__WORK TO COMPLETE__.
Please carry on the essay about protest below, starting right after its final sentence.

__SOURCE EXCERPT__.
Schroedinger’s protest

Published by James under Politics

I was on my way to Vancouver one day for an e-commerce seminar when I heard the Eagle Ridge Bluffs protesters state their case on the radio. I quickly switched the station in disgust. These people had resorted to protesting the expansion of the sea-to-sky highway to Whistler after many years and millions of dollars had been put into designing the highway, putting to together cost and environmental evaluations to make sure that this was the safest and most cost-effective way to get people to and from the resort in time for the 2010 Olympic games. And now it was all going to be cast aside thanks to the tireless sitting efforts of some quinquagenarians with too much time on their hands.

It’s been said that protest is dead because the language of resistance has been appropriated by the establishment to sell Nike and Coca-cola. I think that’s only part of the equation. Protest has lost its effectiveness because it is has started to become unnecessary as a communication tool. This is not India in the middle of the British Occupation. Rule of Law has progressed to a point where you can stage a protest without getting a riot baton in the face. The most these Eagle Ridge Protesters had to deal with was a terse letter and some harsh language. In our society, with all it’s modes and avenues at our disposal, these protestors have decided to go with the grown-up equivalent of a toddler holding his breath to avoid nap-time.

Now, I am under no delusion that society is perfect. We have poverty and ignorance just the same as any other era. However, when I hear that a group of people have blocked off a highway or marched on the Vancouver Art Gallery to prove their point, I find myself tuning out, whatever the issue may be.

There’s a piece of commercial real estate in the old town of Abbotsford. The shop is called Da kine, named after the marijuana cafe in vancouver shut down a few months ago. Over the windows are draped signs of with various slogans decrying the police, the city hall, and the local free newspaper. I wonder if Tim Felger realizes that he’s appealing to *People* to carry out his bizarre political designs.

__DATA BLOCK__.
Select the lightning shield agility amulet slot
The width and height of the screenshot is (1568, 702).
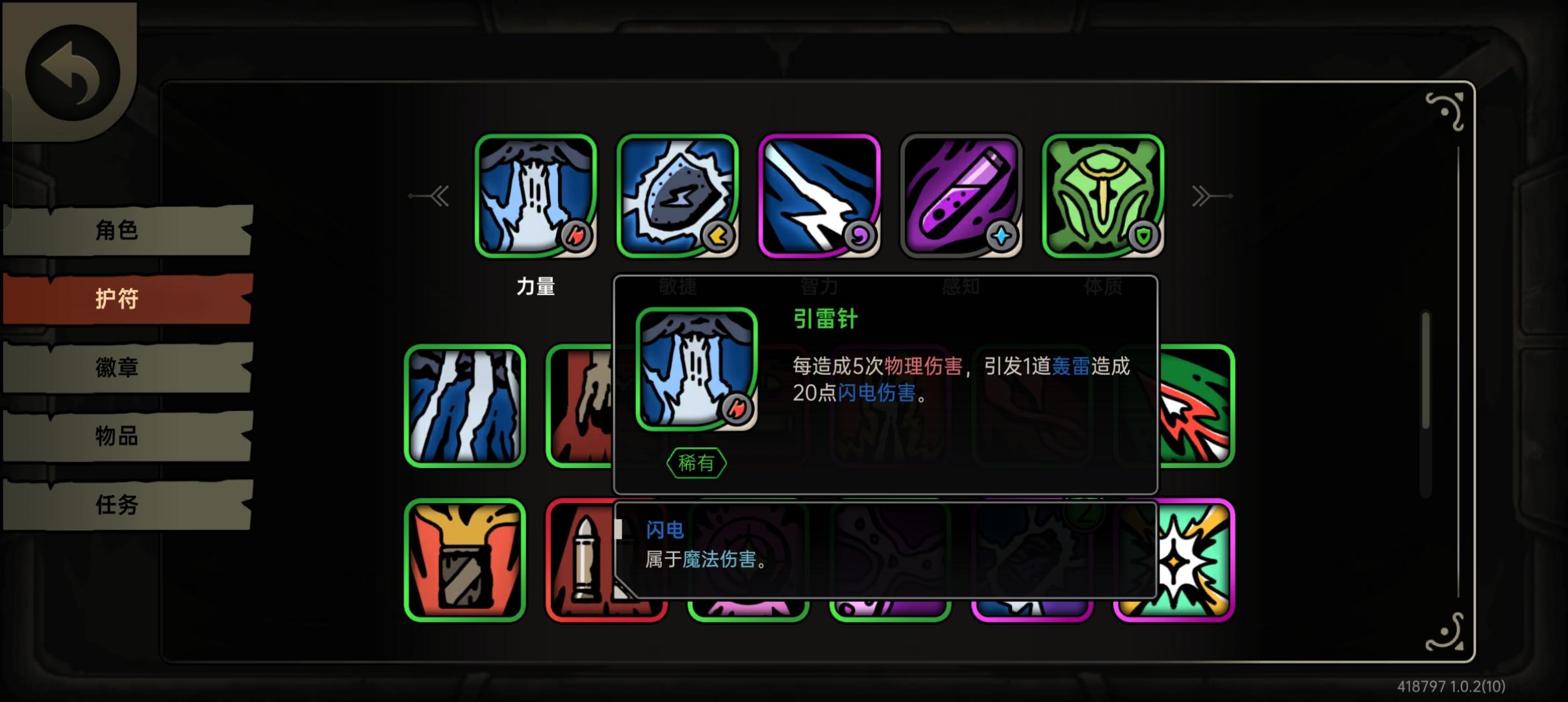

__RIGHT ANSWER__.
No one seems to take the idea of political capital seriously. Have you ever heard of the Marijuana Party doing anything to help anyone else? Do they even care that they need to be a force in the community before they can garner any votes?

It’s not that demonstrations in and of themselves are bad. The trick is that they have to be used more sparingly than they have in the past, and they must be enacted with good faith. Take the Nation-wide marches of the immigrants in the United States. Many of these immigrants do not have the resources to put together a proper awareness campaign. Appearing in one might lead to arrest or deportation. So what do they do? They take a National walk-off the job to show how much the American economy depends on their work. 300 million dollars was lost in Los Angeles through one day of protest. This may not have gotten anyone citizenship, but it certainly took the idea of deporting millions of illegal immigrants off the table.

To be heard in the information age takes more than a shrill voice and placard. To confront the problems of today, we need use our heads as much as our hearts. We are all creatures of want and need; satisfying the needs and wants of others are the first steps to satisfying our own. With the freedom afforded to us as a Liberal Democracy, we can all find the way to our dreams.